GC> Everything else is just lingo.

 I.e., by this definition, "lingo" items are those that can (and maybe do)
vary across the axes.

GC> > GC>  - look up those strings by new '.database' keys, which can vary by 
multiple axes
GC> > 
GC> >  This makes sense, but I still don't see why is the extra level of
GC> > indirection needed in the first place, i.e. why can't we just put the
GC> > values in .lingo files directly into the .database files instead of using
GC> > the keys for them there.
GC> 
GC> Maybe tomorrow I'll be able to figure out what std::variant is.

 Sorry, perhaps I should have started by explaining it. Let me try to do
it, very briefly, now: while std::variant is more complicated and has some
special quirks, it's still basically the same thing as the plain old
"union" in C. The only (but significant) difference is that it's type-safe,
i.e. you can't store a double in it and then get back an int -- neither
accidentally nor even intentionally. But from high-level point of view,
it's just a union, i.e. you can put value of any of the types it supports
(as specified by its template arguments) into it and then (safely) get this
value back. You can also query it for the type of the value it supports
and, unlike actual unions, std::variant<> is a first class object in C++,
i.e. you can put it into vectors and other standard containers etc.

GC> Unlike std::optional, it's not nullable, so it's not immediately
GC> anathema to me. And it sounds like it's supposed to have almost
GC> no overhead cost, which is good; but in theory the same is true
GC> of a currency class, yet in practice, maybe not true.

 There are costs to using std::variant<>, in particular iterating over a
vector of variants will not be as efficient as iterating over a vector of
doubles. In the absolutely best case, a variant is still bigger than double
because it must be big enough to accommodate the biggest type in it, e.g.
std::string, which is typically 24 bytes, or 3*sizeof(double), so the data
density is 3 times less, meaning that less of it will fit into the cache.
I don't think it's going to be a problem in this case, however, but it
would definitely be worth measuring this.
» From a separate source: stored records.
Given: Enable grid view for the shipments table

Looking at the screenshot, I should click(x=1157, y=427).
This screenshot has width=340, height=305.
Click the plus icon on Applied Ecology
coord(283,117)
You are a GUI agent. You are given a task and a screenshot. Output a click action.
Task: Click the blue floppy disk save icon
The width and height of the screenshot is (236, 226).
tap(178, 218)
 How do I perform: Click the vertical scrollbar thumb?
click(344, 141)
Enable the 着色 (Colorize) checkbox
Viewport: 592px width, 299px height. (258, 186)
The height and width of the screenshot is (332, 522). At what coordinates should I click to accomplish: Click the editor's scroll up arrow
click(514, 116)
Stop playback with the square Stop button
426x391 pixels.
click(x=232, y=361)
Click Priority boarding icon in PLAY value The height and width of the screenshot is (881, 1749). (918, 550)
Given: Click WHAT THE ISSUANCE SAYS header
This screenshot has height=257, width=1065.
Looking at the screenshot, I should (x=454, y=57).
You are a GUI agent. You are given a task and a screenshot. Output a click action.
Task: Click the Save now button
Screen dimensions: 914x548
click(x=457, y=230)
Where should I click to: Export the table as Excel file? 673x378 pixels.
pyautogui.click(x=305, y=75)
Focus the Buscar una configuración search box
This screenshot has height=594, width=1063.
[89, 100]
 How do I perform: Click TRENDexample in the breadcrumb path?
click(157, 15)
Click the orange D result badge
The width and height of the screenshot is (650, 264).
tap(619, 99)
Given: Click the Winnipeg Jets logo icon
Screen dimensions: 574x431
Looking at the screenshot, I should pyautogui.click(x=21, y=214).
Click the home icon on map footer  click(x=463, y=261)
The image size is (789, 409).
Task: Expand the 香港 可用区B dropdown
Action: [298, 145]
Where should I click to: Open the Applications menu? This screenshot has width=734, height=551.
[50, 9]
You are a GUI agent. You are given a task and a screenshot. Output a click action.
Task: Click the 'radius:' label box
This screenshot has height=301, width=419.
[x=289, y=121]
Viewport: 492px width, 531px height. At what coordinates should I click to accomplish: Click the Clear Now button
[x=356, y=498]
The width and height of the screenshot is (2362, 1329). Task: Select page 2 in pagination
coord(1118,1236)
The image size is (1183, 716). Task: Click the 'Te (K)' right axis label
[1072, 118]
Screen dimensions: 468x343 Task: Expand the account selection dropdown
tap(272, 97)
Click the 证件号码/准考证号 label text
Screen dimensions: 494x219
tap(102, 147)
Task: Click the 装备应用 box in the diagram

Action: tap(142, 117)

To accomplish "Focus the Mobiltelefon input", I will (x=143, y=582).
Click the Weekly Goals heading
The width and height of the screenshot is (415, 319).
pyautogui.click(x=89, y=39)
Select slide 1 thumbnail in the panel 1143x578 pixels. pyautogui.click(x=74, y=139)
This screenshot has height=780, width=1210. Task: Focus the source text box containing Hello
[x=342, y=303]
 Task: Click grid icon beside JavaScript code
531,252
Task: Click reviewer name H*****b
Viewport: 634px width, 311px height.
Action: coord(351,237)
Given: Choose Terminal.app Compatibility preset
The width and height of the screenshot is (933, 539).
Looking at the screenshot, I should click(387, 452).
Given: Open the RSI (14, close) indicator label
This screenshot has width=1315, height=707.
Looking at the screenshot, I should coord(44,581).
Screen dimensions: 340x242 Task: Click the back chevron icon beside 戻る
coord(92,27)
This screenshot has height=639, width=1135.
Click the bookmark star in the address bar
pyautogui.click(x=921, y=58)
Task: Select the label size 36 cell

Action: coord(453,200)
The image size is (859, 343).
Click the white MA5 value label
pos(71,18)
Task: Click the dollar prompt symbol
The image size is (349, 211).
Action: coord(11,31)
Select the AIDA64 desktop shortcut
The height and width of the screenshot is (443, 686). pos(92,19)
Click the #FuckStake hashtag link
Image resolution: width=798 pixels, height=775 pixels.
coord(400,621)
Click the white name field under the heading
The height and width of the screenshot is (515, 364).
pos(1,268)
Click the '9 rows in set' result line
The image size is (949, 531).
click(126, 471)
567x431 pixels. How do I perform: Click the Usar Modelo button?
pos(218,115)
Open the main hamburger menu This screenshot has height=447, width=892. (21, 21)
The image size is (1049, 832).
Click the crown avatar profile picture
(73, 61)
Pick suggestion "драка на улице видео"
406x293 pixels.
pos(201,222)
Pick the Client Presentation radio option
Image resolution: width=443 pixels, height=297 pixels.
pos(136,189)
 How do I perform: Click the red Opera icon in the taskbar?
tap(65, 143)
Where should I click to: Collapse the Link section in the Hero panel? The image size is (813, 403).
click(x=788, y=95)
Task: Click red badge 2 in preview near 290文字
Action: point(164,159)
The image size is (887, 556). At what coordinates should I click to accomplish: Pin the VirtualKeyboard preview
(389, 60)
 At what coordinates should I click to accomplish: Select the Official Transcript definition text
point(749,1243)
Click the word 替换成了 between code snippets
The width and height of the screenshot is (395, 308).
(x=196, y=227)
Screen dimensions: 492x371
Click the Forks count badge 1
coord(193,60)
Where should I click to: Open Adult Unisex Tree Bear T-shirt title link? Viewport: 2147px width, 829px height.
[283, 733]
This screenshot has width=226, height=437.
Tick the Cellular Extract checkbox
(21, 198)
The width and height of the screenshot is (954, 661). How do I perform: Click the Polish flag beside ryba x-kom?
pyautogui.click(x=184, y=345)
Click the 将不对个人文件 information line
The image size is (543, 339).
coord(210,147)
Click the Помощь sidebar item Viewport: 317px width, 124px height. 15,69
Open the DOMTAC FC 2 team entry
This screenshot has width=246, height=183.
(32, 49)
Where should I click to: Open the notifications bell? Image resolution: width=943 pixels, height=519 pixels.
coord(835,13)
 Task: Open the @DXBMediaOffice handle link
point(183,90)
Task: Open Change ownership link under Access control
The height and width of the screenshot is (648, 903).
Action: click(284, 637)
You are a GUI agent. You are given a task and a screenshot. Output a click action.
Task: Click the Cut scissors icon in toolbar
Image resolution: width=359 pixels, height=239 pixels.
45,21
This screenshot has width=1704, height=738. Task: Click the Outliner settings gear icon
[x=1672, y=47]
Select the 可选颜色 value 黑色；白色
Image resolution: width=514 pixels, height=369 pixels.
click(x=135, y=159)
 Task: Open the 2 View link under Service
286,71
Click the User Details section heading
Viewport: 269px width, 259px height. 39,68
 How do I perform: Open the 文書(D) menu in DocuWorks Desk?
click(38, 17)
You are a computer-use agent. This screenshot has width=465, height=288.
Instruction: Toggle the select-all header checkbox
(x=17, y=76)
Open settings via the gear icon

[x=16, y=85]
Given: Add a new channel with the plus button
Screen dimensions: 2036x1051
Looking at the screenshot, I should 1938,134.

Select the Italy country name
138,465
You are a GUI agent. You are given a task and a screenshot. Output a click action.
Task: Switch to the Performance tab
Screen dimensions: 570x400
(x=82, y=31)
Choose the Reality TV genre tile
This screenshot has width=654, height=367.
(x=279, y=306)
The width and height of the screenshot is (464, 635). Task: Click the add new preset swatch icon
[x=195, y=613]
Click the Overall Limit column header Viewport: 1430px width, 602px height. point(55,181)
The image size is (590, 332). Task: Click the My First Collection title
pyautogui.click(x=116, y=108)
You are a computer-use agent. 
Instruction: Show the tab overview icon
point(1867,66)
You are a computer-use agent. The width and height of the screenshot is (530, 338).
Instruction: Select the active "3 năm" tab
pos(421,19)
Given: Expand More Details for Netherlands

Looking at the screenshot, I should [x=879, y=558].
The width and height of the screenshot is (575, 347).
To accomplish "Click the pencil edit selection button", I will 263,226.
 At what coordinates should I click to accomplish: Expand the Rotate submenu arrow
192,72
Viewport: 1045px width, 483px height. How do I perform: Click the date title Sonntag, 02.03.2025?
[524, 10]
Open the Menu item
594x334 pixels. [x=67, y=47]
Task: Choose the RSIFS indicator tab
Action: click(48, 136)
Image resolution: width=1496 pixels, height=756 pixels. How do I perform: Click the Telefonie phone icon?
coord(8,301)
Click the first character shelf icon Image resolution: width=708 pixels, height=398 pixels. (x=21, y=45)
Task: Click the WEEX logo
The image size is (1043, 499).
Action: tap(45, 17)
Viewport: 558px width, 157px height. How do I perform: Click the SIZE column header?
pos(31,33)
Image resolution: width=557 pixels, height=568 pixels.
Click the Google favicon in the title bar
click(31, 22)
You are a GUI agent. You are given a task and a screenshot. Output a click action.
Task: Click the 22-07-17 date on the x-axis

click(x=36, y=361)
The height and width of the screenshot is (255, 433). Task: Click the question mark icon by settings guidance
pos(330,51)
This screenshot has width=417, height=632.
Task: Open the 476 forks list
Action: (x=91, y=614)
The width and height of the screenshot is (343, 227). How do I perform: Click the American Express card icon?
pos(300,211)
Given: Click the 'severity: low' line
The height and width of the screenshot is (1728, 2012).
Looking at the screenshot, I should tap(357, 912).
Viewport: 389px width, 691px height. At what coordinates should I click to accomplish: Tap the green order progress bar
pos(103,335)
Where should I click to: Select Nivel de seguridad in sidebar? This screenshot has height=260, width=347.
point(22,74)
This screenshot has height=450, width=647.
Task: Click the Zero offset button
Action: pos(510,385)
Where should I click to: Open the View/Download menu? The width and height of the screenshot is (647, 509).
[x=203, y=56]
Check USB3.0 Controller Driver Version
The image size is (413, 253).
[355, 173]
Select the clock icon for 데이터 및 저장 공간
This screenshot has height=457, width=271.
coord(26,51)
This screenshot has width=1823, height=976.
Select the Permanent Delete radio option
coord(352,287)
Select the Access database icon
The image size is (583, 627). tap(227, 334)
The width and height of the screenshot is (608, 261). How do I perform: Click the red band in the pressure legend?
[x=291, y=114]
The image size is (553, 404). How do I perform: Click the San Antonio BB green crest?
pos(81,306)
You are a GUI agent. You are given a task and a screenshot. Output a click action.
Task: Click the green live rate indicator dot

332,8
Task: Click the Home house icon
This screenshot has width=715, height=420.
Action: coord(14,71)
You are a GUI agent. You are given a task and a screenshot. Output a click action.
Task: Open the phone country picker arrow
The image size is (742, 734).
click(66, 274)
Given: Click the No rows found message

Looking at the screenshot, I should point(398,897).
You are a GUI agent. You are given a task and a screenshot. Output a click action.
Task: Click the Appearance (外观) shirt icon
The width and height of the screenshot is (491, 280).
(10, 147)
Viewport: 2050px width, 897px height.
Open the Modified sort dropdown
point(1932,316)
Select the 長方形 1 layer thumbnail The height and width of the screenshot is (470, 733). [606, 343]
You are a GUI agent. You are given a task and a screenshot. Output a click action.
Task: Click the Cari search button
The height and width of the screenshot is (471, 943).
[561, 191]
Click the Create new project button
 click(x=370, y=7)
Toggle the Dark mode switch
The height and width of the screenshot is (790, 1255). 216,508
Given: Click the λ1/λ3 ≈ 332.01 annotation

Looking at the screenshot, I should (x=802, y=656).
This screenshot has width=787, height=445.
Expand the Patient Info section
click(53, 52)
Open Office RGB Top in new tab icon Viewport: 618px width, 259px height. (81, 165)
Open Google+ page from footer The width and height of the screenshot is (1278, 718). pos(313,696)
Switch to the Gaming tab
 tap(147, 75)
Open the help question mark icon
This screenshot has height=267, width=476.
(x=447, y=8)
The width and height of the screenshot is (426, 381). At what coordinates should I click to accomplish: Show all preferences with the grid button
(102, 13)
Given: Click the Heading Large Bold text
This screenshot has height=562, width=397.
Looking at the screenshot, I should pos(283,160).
GC> And it sounds like we'd need a std::visitor to use a std::variant,
GC> which seems like a design shortcoming.

 Not so much a shortcoming as a workaround for the lack of a "match"
statement at the language level (which might be finally addressed in C++23,
see http://www.open-std.org/jtc1/sc22/wg21/docs/papers/2020/p1371r3.pdf).
However you don't _need_ to use a visitor, it's just the best way to do it
if you don't know which type you've got inside the variant. If you do know
this, you should just access it directly.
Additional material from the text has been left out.